In Berlin, Kambhu is also an active member of the Feminist Food Club, where women in hospitality meet to discuss topics and offer support for each other. “Feminism should be intersectional,” she explains. Noting the rare Michelin star awarding to a female Asian chef in Germany, she adds, “the only thing I wish had been different was that, unfortunately, I was the only woman who received a Michelin star, and I hope there will be five of us standing there next year.” She hasn’t had time to celebrate her Michelin star, though, and instead delved straight into how to keep it for the next ten months. Her plans include giving more opportunities to women of color, refugees, and people who have just moved to the city. “I always try to remember that diversity is something you need to check yourself. I make sure that my staff isn’t all privileged people,” said Kambhu. “I think a great role model is chef Angela Dimayuga [creative director of food and culture at The Standard]. She’s so awesome and she put in her time when she was a chef [at Mission Chinese]. The girl can cook, and she isn’t just taking glamorous photos. If you want to be a good chef, you’ve got to put in the hours. What I want to tell women is; do the hard work first, put in your integrity, and own it fully. Own your accomplishments, but also your mistakes. I try to own it every day,” concludes Kambhu as her beef dissolves into warm, tender shreds in coconut milk.

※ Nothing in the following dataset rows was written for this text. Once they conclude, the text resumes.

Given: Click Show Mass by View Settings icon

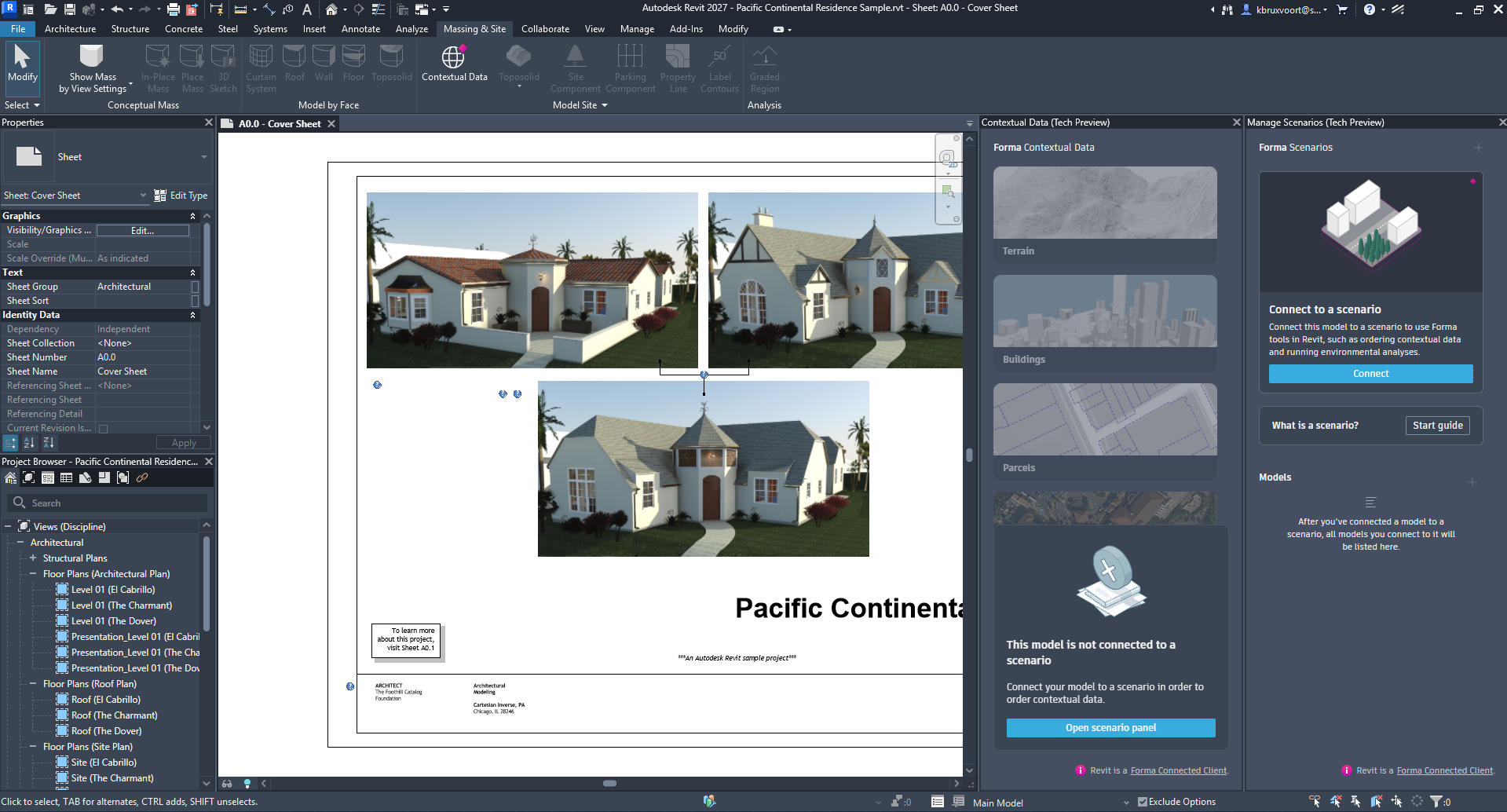Looking at the screenshot, I should pos(92,56).
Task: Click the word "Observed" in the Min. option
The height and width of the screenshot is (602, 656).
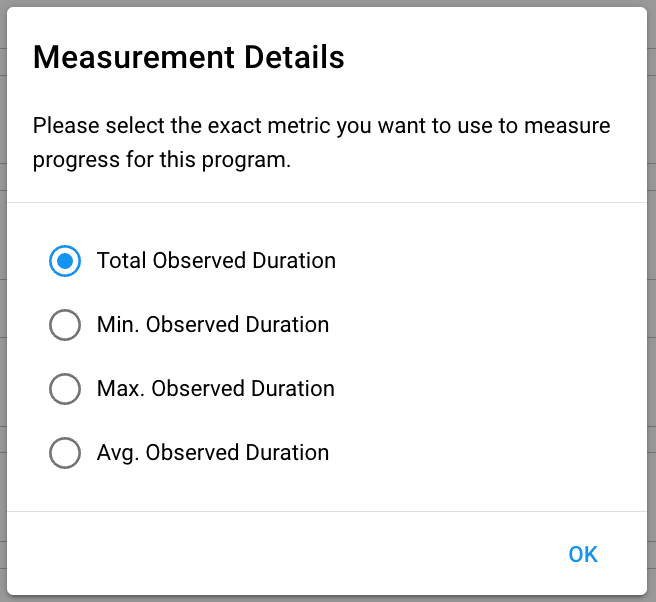Action: (x=192, y=325)
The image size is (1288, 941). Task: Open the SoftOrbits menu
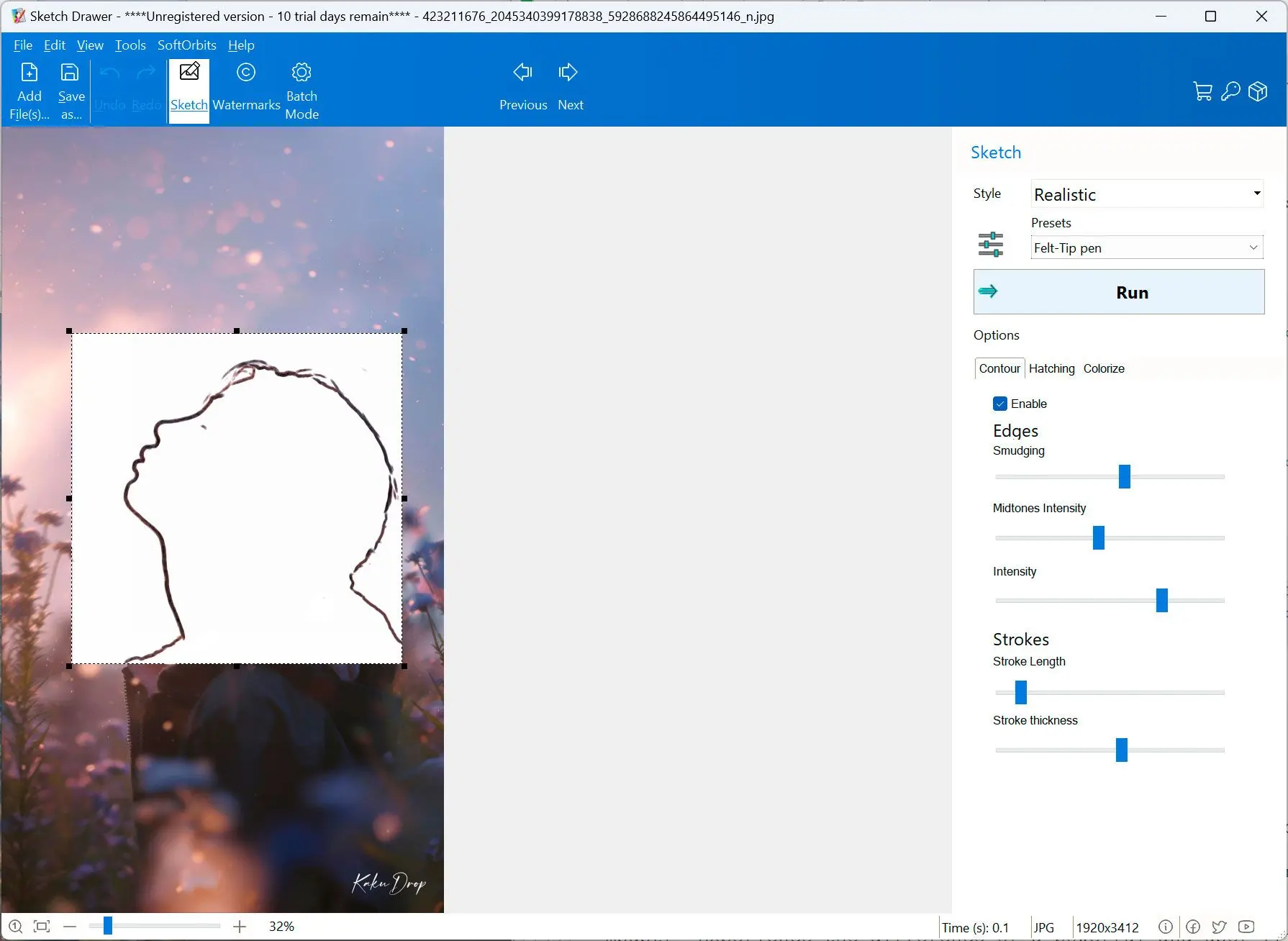(x=187, y=45)

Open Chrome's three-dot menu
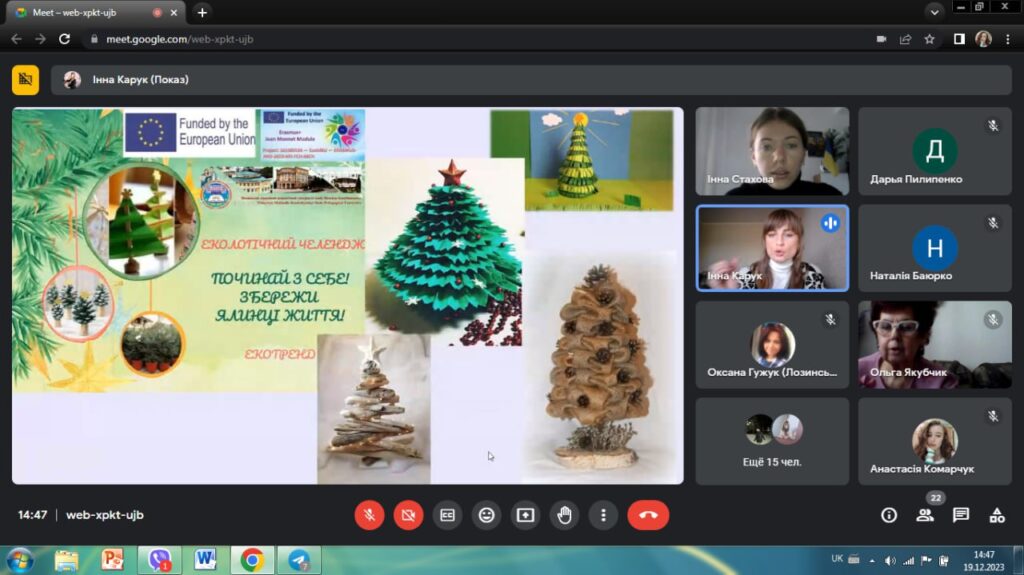(1007, 39)
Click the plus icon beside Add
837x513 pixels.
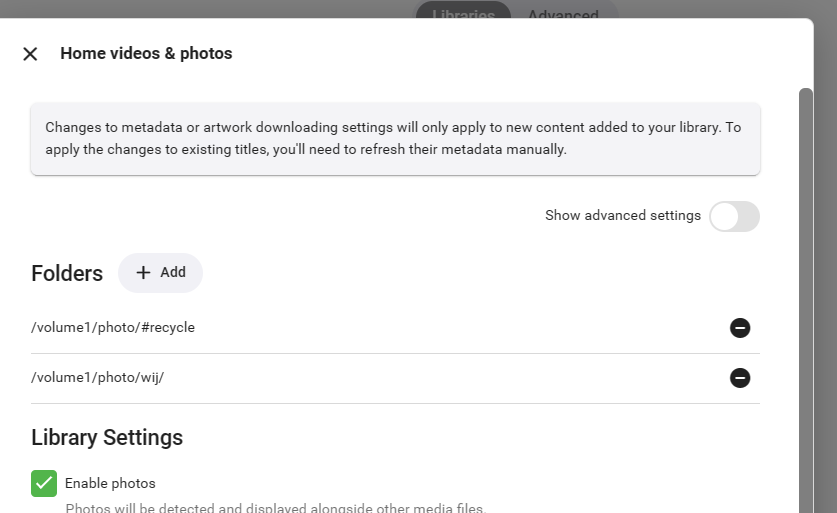[x=143, y=273]
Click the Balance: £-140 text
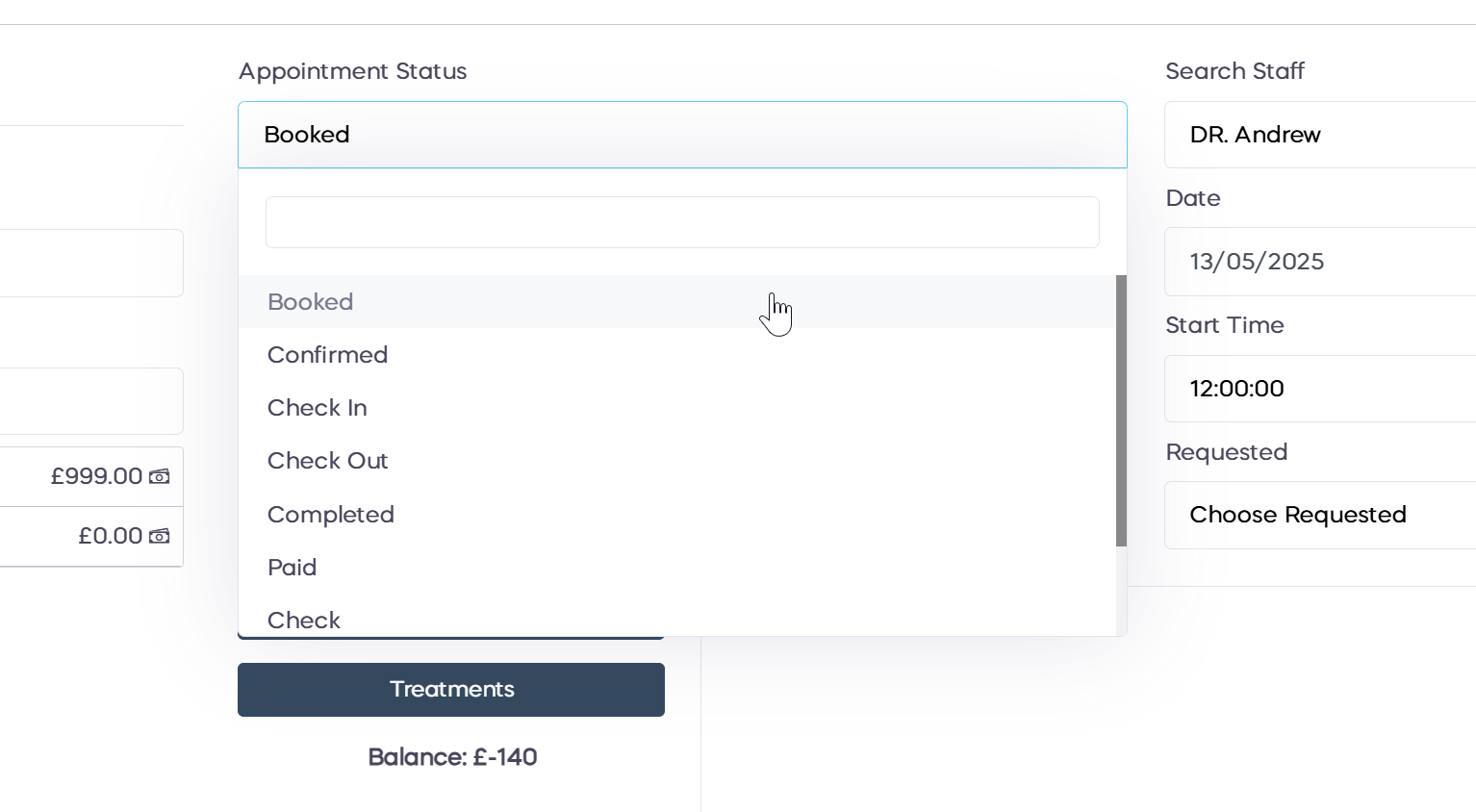 coord(452,757)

Is there a soundtrack to your kitchen?

I always open hip hop. Old school ones–from Tupac to a bit of Snoop Dogg. I grew up with it. Or I put on random jazz.

If you were a food, what food what you be?

I would be a Thai dipping sauce–the one that is really spicy and with a very strong paste flavor or fish sauce. I can be dipped by fresh vegetables and eaten with rice. And not everyone can handle me.